Mean Squared Error can also be implemented manually, as follows:

```
def mse(actual, preds):
return np.sum((actual - preds)**2)/len(actual)
mse(y, guesses)
```

```
0.23846153846153856
```

### R2 Score

The **R2 Score** is based on comparing our model to the simplest possible model: a horizontal line. Drawing this horizontal line is straightforward, as it only requires taking the average of the y-values of the points. Reasonable regression models will have mean-squared-error smaller than that of the simple model. We calculate the ratio of the former to the latter, and sutract the result from 1.

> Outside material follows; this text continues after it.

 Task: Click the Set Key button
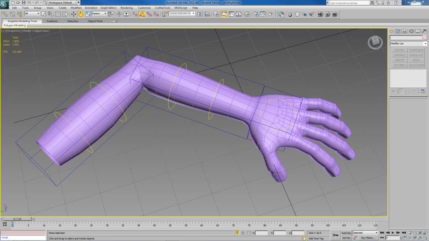click(346, 238)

$$R2 = 1-\frac{regression_{mean\ squared\ error}}{horizontal\ line_{mean\ squared\ error}}$$

- Bad model:
**R2**will be close to 0. - Good model:
**R2**will be close to 1.

Note that optimizing on the mean squared error will always lead to the same ‘best’ model as if you were to optimize on the r2 value.

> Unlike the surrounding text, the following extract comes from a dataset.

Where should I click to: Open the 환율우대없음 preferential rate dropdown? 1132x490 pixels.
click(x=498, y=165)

The R2 value is frequently interpreted as the ‘amount of variability’ captured by a model.

```
from sklearn.metrics import r2_score
y_true = np.array([1, 2, 4]).reshape(-1,1)
y_pred = np.array([1.3, 2.5, 3.7]).reshape(-1,1)
r2_score(y_true, y_pred)
```

```
0.9078571428571429
```

The R2 Score can also be implemented manually, as follows:

```
def r2(actual, preds):
sse = np.sum((actual-preds)**2)
sst = np.sum((actual-np.mean(actual))**2)
return 1 - sse/sst
r2(y_true, y_pred)
```

```
0.9078571428571429
```

### Boston Housing Example

**Linear Regression**is one of very few machine learning models that should not be used for classification (predicting categories for data).**Logistic Regression**, on the other hand, cannot be used to predict numeric categories.- Most sklearn models can be used for both regression and classification, including
**Decision Trees**,**Random Forest**, and**Adaptive Boosting**.

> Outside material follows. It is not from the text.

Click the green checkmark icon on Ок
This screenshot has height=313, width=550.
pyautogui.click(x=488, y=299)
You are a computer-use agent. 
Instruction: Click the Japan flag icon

Each of these model except logistic regression will be used to perform regression on the **Boston Housing Dataset**.

```
from sklearn.datasets import load_boston
from sklearn.model_selection import train_test_split
import numpy as np
boston = load_boston()
y = boston.target
X = boston.data
X_train, X_test, y_train, y_test = train_test_split(
X, y, test_size=0.33, random_state=42)
```

Import modules.

```
from sklearn.tree import DecisionTreeRegressor
from sklearn.ensemble import RandomForestRegressor
from sklearn.ensemble import AdaBoostRegressor
from sklearn.linear_model import LinearRegression
```

Instantiate models.

```
decision_tree = DecisionTreeRegressor()
random_forest = RandomForestRegressor()
adaboost = AdaBoostRegressor()
linear = LinearRegression()
```

Fit data.

```
decision_tree.fit(X_train,y_train)
random_forest.fit(X_train,y_train)
adaboost.fit(X_train,y_train)
linear.fit(X_train,y_train);
```

Make predictions on the test data.

```
decision_tree_preds = decision_tree.predict(X_test)
random_forest_preds = random_forest.predict(X_test)
adaboost_preds = adaboost.predict(X_test)
linear_preds = linear.predict(X_test)
```

Print the metrics for each of these models.

```
for label, preds in [('Decision Tree', decision_tree_preds),
('Random Forest', random_forest_preds),
('Adaboost', adaboost_preds),
('Linear', linear_preds)]:
r2 = r2_score(y_test, preds)
mse = mean_squared_error(y_test, preds)
mae = mean_absolute_error(y_test, preds)
print('\n --- {} ---'.format(label))
print(' R2 Score: {:.3}'.format(r2))
print(' Mean Squared Error: {:.3}'.format(mse))
print('Mean Absolute Error: {:.3}'.format(mae))
```

```
--- Decision Tree ---
R2 Score: 0.762
Mean Squared Error: 18.0
Mean Absolute Error: 2.89
--- Random Forest ---
R2 Score: 0.864
Mean Squared Error: 10.3
Mean Absolute Error: 2.12
--- Adaboost ---
R2 Score: 0.789
Mean Squared Error: 16.0
Mean Absolute Error: 2.75
--- Linear ---
R2 Score: 0.726
Mean Squared Error: 20.7
Mean Absolute Error: 3.15
```

The Random Forest regressor was the top performer across all metrics.